I want to read the content from PDF but i am getting error as unknown protocol blob —
URL - blob:https://*URL.com/61416417-e048-43ce-9bf7-2f0d3c1adb49.pdf
My code-
String validatePDFContent(String PDFURL) throws IOException{
println “--------------------------------PDF reading started----------------------------”

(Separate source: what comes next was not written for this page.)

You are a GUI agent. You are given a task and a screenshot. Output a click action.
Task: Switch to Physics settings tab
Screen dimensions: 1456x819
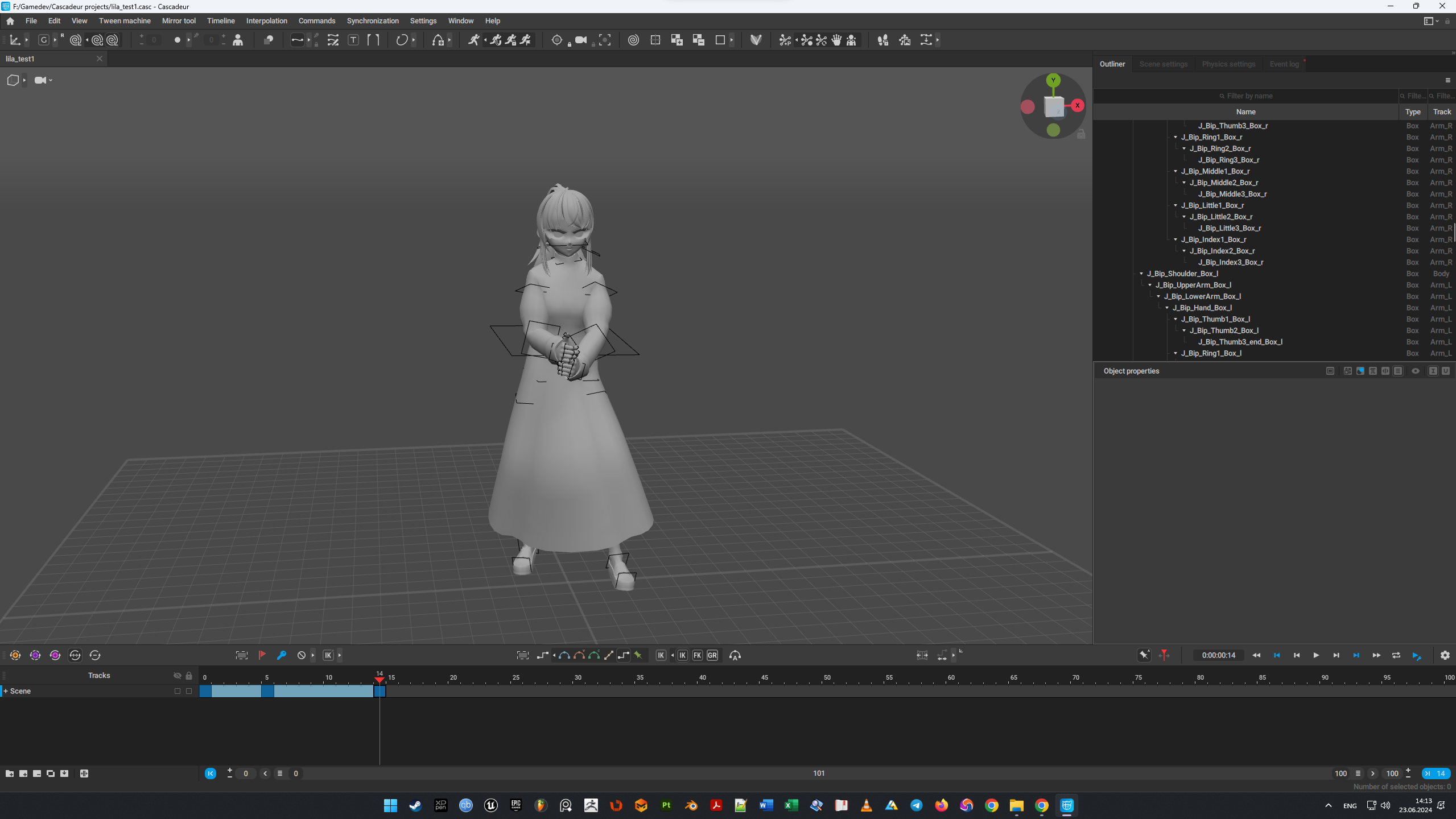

URL TestURL = new URL(PDFURL);
BufferedInputStream bis = new BufferedInputStream(TestURL.openConnection());
PDDocument doc = PDDocument.load(bis);
PDFTextStripper pdfStripper = new PDFTextStripper();
String pdfText = pdfStripper.getText(doc);
println(pdfText);
Assert.assertTrue(pdfText.contains(“Member ID”))
doc.close();
bis.close();
println(“Done”)
}
if you are able to download file then you can read it like this way
import org.apache.pdfbox.pdmodel.PDDocument
import org.apache.pdfbox.text.PDFTextStripper
import org.apache.pdfbox.text.PDFTextStripperByArea;
PDDocument document = PDDocument.load(new File("C:\\Users\\xxx\\Desktop\\BLOB\\49f93860-4d86-49c3-b6ed-003b1d41dda9.pdf"))
document.getClass();
if (!document.isEncrypted()) {
PDFTextStripperByArea stripper = new PDFTextStripperByArea();
stripper.setSortByPosition(true);
PDFTextStripper tStripper = new PDFTextStripper();
String pdfFileInText = tStripper.getText(document);
// split by whitespace
List lines = pdfFileInText.split("\\r?\\n");
for (String line : lines) {
System.out.println(line);
}
}
Hi,
The above code is working fine for PDF read with correct PDF URL
but in my case PDF URL contains blob at the start of URL.
See below screen shot for error. I have passed my URL in your code.
The URL scheme blob: is not supported by the java.net.URL bundled in the OpenJDK as default.
If you want to use the blob:, then you need to configure the java.net.URL class.
The URL scheme data: is not supported as well, and I have ever tried to configure the java.net.URL class to recognize the data: scheme. I was successful. The following post tells what I did:
The same procedure should apply to the blob: scheme as well.